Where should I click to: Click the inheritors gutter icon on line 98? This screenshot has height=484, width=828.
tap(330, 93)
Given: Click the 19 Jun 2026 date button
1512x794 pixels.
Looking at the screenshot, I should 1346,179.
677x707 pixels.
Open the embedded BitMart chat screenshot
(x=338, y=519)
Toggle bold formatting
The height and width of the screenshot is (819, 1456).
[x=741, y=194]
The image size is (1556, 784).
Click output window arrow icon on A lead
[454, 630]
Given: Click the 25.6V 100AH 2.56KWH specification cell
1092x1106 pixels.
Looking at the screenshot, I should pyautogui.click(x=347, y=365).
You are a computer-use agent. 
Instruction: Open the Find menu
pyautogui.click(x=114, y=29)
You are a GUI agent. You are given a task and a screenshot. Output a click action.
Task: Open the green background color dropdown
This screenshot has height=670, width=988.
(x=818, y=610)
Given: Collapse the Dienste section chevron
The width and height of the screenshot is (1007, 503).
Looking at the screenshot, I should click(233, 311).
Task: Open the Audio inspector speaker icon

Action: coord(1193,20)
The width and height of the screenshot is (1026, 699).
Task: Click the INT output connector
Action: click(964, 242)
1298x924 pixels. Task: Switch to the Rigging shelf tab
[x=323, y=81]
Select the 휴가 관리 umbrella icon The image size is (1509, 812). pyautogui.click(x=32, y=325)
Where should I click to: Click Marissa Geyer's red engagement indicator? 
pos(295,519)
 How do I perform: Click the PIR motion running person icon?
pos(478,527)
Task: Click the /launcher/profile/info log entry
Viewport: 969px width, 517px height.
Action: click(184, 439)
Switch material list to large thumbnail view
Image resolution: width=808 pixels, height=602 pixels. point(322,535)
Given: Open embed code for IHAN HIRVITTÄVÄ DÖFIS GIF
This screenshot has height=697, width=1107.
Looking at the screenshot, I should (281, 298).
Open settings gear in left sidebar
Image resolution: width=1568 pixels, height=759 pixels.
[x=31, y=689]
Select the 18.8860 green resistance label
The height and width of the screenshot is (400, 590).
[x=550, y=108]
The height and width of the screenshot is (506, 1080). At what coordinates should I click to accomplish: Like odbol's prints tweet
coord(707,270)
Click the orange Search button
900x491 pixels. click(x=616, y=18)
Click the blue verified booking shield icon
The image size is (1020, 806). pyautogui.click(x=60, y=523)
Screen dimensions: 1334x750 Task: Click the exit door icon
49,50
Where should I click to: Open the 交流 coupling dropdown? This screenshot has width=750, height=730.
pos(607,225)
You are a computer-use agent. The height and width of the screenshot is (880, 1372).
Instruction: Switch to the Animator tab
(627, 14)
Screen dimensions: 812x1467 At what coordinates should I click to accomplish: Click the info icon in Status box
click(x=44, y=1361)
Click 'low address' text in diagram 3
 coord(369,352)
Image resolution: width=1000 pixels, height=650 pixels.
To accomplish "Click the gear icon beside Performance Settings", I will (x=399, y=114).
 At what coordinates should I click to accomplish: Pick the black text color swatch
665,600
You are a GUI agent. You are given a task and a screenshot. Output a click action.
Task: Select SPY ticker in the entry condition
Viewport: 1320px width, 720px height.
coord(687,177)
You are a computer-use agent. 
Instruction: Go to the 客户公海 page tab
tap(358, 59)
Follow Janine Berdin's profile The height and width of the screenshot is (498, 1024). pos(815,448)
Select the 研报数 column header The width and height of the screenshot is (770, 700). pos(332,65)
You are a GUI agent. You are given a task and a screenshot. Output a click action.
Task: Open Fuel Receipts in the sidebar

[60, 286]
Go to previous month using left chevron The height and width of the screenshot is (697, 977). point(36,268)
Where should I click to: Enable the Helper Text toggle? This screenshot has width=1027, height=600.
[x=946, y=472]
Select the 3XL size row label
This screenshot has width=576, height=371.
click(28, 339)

## Task goal
Every single record is to be set down again, unaltered.

## Task response
Where should I click to: Click the inheritors gutter icon on line 98? This screenshot has height=484, width=828.
tap(330, 93)
Given: Click the 19 Jun 2026 date button
1512x794 pixels.
Looking at the screenshot, I should 1346,179.
677x707 pixels.
Open the embedded BitMart chat screenshot
(x=338, y=519)
Toggle bold formatting
The height and width of the screenshot is (819, 1456).
[x=741, y=194]
The image size is (1556, 784).
Click output window arrow icon on A lead
[454, 630]
Given: Click the 25.6V 100AH 2.56KWH specification cell
1092x1106 pixels.
Looking at the screenshot, I should pyautogui.click(x=347, y=365).
You are a computer-use agent. 
Instruction: Open the Find menu
pyautogui.click(x=114, y=29)
You are a GUI agent. You are given a task and a screenshot. Output a click action.
Task: Open the green background color dropdown
This screenshot has height=670, width=988.
(x=818, y=610)
Given: Collapse the Dienste section chevron
The width and height of the screenshot is (1007, 503).
Looking at the screenshot, I should click(233, 311).
Task: Open the Audio inspector speaker icon

Action: coord(1193,20)
The width and height of the screenshot is (1026, 699).
Task: Click the INT output connector
Action: click(964, 242)
1298x924 pixels. Task: Switch to the Rigging shelf tab
[x=323, y=81]
Select the 휴가 관리 umbrella icon The image size is (1509, 812). pyautogui.click(x=32, y=325)
Where should I click to: Click Marissa Geyer's red engagement indicator? 
pos(295,519)
 How do I perform: Click the PIR motion running person icon?
pos(478,527)
Task: Click the /launcher/profile/info log entry
Viewport: 969px width, 517px height.
Action: click(184, 439)
Switch material list to large thumbnail view
Image resolution: width=808 pixels, height=602 pixels. point(322,535)
Given: Open embed code for IHAN HIRVITTÄVÄ DÖFIS GIF
This screenshot has height=697, width=1107.
Looking at the screenshot, I should (281, 298).
Open settings gear in left sidebar
Image resolution: width=1568 pixels, height=759 pixels.
[x=31, y=689]
Select the 18.8860 green resistance label
The height and width of the screenshot is (400, 590).
[x=550, y=108]
The height and width of the screenshot is (506, 1080). At what coordinates should I click to accomplish: Like odbol's prints tweet
coord(707,270)
Click the orange Search button
900x491 pixels. click(x=616, y=18)
Click the blue verified booking shield icon
The image size is (1020, 806). pyautogui.click(x=60, y=523)
Screen dimensions: 1334x750 Task: Click the exit door icon
49,50
Where should I click to: Open the 交流 coupling dropdown? This screenshot has width=750, height=730.
pos(607,225)
You are a computer-use agent. The height and width of the screenshot is (880, 1372).
Instruction: Switch to the Animator tab
(627, 14)
Screen dimensions: 812x1467 At what coordinates should I click to accomplish: Click the info icon in Status box
click(x=44, y=1361)
Click 'low address' text in diagram 3
 coord(369,352)
Image resolution: width=1000 pixels, height=650 pixels.
To accomplish "Click the gear icon beside Performance Settings", I will (x=399, y=114).
 At what coordinates should I click to accomplish: Pick the black text color swatch
665,600
You are a GUI agent. You are given a task and a screenshot. Output a click action.
Task: Select SPY ticker in the entry condition
Viewport: 1320px width, 720px height.
coord(687,177)
You are a computer-use agent. 
Instruction: Go to the 客户公海 page tab
tap(358, 59)
Follow Janine Berdin's profile The height and width of the screenshot is (498, 1024). pos(815,448)
Select the 研报数 column header The width and height of the screenshot is (770, 700). pos(332,65)
You are a GUI agent. You are given a task and a screenshot. Output a click action.
Task: Open Fuel Receipts in the sidebar

[60, 286]
Go to previous month using left chevron The height and width of the screenshot is (697, 977). point(36,268)
Where should I click to: Enable the Helper Text toggle? This screenshot has width=1027, height=600.
[x=946, y=472]
Select the 3XL size row label
This screenshot has width=576, height=371.
click(28, 339)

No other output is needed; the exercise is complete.